Rows of pointing data:

§

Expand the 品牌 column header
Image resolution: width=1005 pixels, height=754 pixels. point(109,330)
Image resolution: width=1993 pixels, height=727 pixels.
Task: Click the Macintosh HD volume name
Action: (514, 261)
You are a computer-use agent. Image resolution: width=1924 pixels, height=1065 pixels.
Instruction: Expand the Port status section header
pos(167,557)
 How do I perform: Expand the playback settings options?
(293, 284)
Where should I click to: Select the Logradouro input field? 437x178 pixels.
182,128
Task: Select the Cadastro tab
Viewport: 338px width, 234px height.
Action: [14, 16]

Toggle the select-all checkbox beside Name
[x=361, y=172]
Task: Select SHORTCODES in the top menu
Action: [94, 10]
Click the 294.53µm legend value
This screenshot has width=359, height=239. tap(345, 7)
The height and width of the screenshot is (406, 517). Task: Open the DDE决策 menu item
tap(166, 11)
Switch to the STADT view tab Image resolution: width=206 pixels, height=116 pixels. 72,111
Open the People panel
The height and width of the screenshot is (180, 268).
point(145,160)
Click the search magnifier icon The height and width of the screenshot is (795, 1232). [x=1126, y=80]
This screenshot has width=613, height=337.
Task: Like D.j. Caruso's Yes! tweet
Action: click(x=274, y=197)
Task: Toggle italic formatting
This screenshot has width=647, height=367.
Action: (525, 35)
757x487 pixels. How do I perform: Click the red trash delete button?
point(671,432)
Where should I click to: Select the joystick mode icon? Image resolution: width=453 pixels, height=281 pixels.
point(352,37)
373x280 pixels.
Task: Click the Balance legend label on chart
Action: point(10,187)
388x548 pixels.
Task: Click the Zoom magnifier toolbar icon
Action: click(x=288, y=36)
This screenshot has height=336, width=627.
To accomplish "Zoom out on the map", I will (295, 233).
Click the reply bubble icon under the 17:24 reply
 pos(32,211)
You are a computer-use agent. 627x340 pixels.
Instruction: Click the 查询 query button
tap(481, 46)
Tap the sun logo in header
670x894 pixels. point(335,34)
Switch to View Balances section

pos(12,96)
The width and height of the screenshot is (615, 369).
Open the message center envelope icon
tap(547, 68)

§

Copy the records verbatim, starting at the line that contains "Toggle the select-all checkbox beside Name" and continuing through the final line of the records, with both ends included.

TASK SOLUTION:
Toggle the select-all checkbox beside Name
[x=361, y=172]
Task: Select SHORTCODES in the top menu
Action: [94, 10]
Click the 294.53µm legend value
This screenshot has width=359, height=239. tap(345, 7)
The height and width of the screenshot is (406, 517). Task: Open the DDE决策 menu item
tap(166, 11)
Switch to the STADT view tab Image resolution: width=206 pixels, height=116 pixels. 72,111
Open the People panel
The height and width of the screenshot is (180, 268).
point(145,160)
Click the search magnifier icon The height and width of the screenshot is (795, 1232). [x=1126, y=80]
This screenshot has width=613, height=337.
Task: Like D.j. Caruso's Yes! tweet
Action: click(x=274, y=197)
Task: Toggle italic formatting
This screenshot has width=647, height=367.
Action: (525, 35)
757x487 pixels. How do I perform: Click the red trash delete button?
point(671,432)
Where should I click to: Select the joystick mode icon? Image resolution: width=453 pixels, height=281 pixels.
point(352,37)
373x280 pixels.
Task: Click the Balance legend label on chart
Action: point(10,187)
388x548 pixels.
Task: Click the Zoom magnifier toolbar icon
Action: click(x=288, y=36)
This screenshot has height=336, width=627.
To accomplish "Zoom out on the map", I will (295, 233).
Click the reply bubble icon under the 17:24 reply
 pos(32,211)
You are a computer-use agent. 627x340 pixels.
Instruction: Click the 查询 query button
tap(481, 46)
Tap the sun logo in header
670x894 pixels. point(335,34)
Switch to View Balances section

pos(12,96)
The width and height of the screenshot is (615, 369).
Open the message center envelope icon
tap(547, 68)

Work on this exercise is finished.